Ananieva et al. reported that salicylic acid (SA) mediates tolerance in barley plants to PQ, exogenous treatment with SA could antagonize PQ toxicity via elicitation of an antioxidative response in barley plants over ten years ago[34]. Recent studies have shown that salicylates, including sodium salicylate (NaSAL)[35, 36] and lysine acetylsalicylate (LAS)[33] may form complexes with PQ, prevent its toxicity through anti-inflammatory, anti-oxidant and anti-thrombogenic properties. LAS (also named Aspirin-DL-Lysine) has been shown to be a promising intravenous antidote for the treatment of PQ poisoning in animal studies[33]. To our knowledge, there have been no published human studies about the SA therapy in PQ poisoning. The present study firstly reported beneficial effect of oral aspirin therapy in PQ poisoning patients. Because LAS are not available in our hospital, we used oral aspirin in 72 patients (34.12%) with a mean daily dosage of 110.58 mg. Patients treated with aspirin had superior survival (73.61% vs 46.04%, log rank test, p < 0.001). Larger trials will be needed to verify the effect of aspirin on survival in patients with PQ poisoning.
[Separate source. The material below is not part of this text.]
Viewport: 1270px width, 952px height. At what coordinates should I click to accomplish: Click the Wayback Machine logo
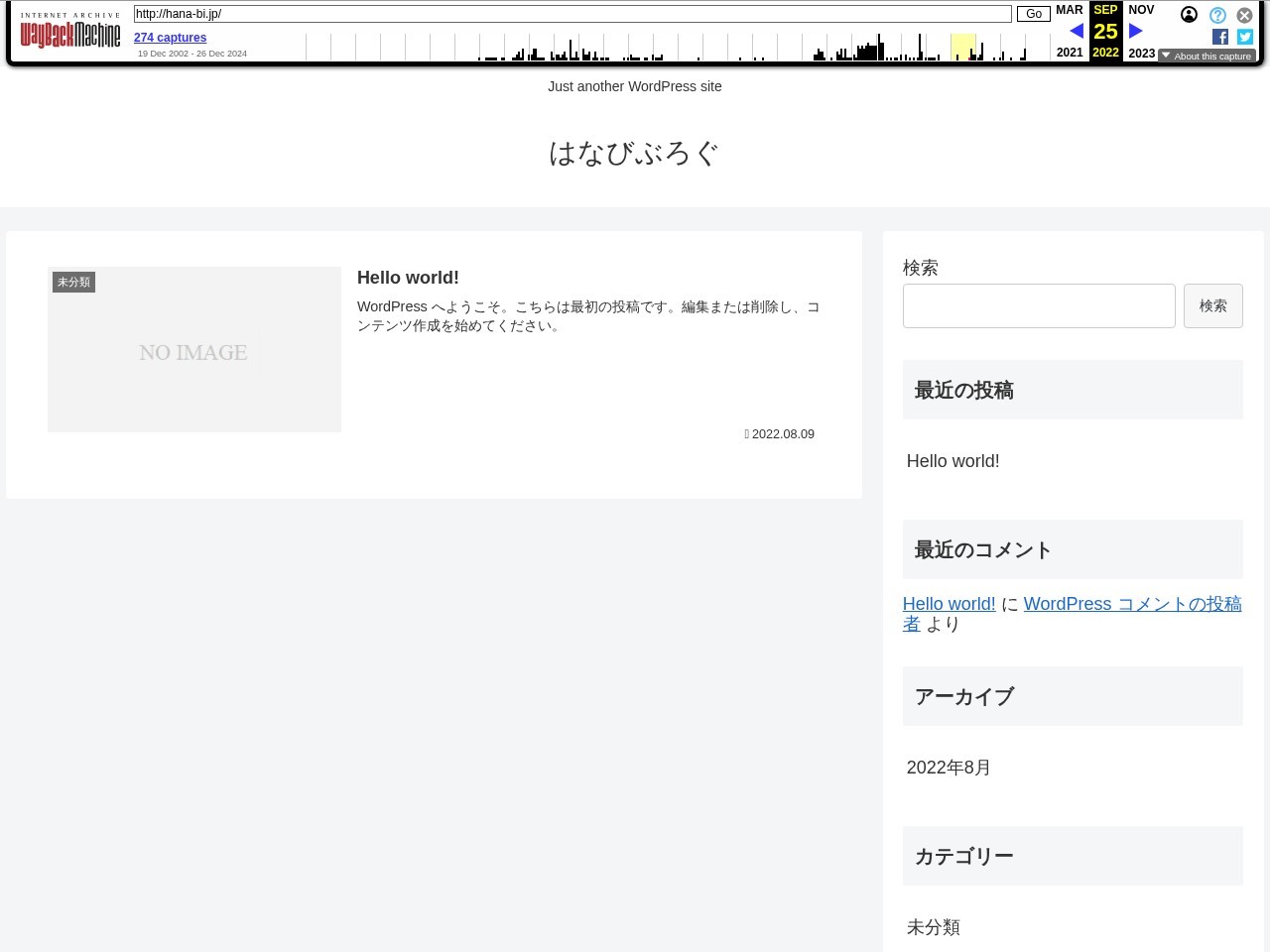tap(69, 35)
Previous study showed that the addition of high-dose vitamin C to the treatment can reduce the development of acute kidney injury and mortality in PQ poisoning patients [7]. The optimal dosage of vitamin C is unknown. Hong et al. suggested that the loading and maintenance dosages should be 2278 mg and 146 mg/h based on pharmacokinetic data in patients with PQ intoxication[27]. A much larger dose (1.5 g/kg or daily 10 g) of vitamin C recommended as the upper limit has been beneficial for the treatment of pancreatitis and advanced malignancies[37, 38]. In the present study, the median daily dosage of vitamin C was 3000 mg. Further investigation is needed to determine the optimal dosage of vitamin C.
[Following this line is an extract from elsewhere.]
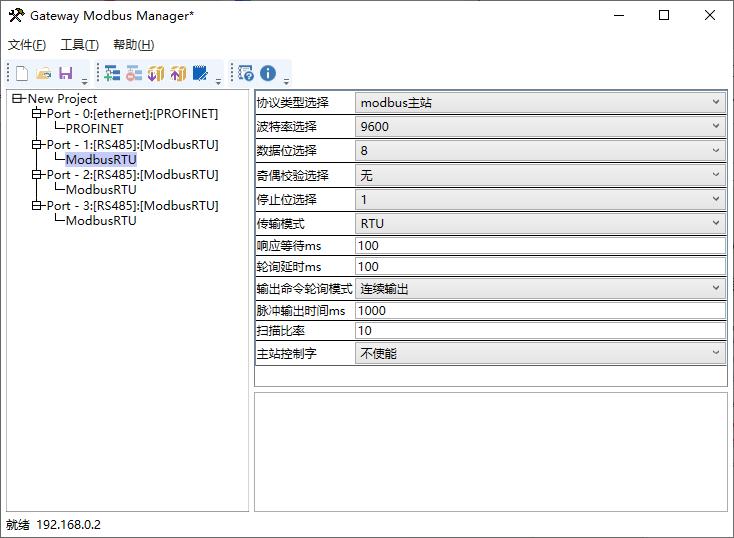
Task: Open the 协议类型选择 dropdown showing modbus主站
Action: click(x=540, y=102)
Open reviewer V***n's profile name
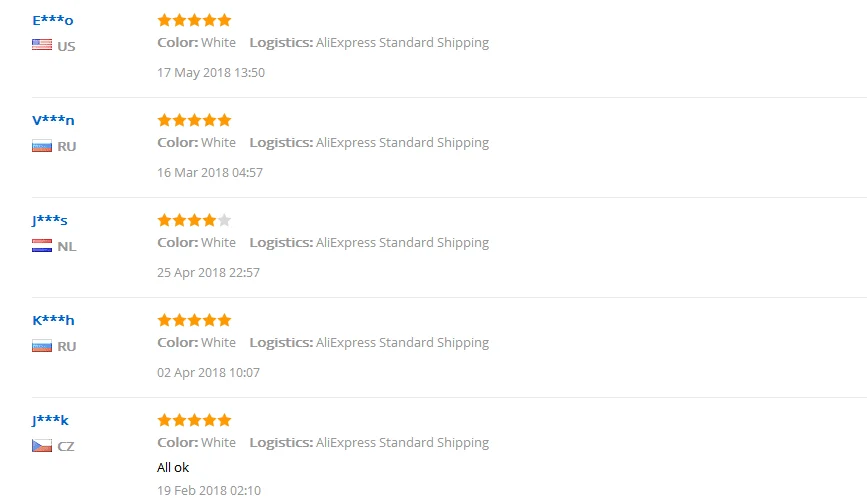The width and height of the screenshot is (867, 500). pos(53,120)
There are some limitations in present study. First, we used the amount of PQ ingestion as a variable. It’s not accurate because sometimes the patient provided mistake information. We used semi-quantitative urine PQ test instead of quantitative dithionite concentration determination. As we know, 90% of the absorbed PQ is rapidly excreted unchanged in urine within 12–24 h after ingestion[39], the urine test has a good correlation between PQ concentration and intensity of the blue color formed[40]. However, due to the different time interval between ingestion and admission, we could not decide the therapy intensity according to the urine semi-quantitative results alone. Second, the dosage of aspirin was determined according to our own experience; further studies are needed to verify the conclusion and illuminate the optimal dosage.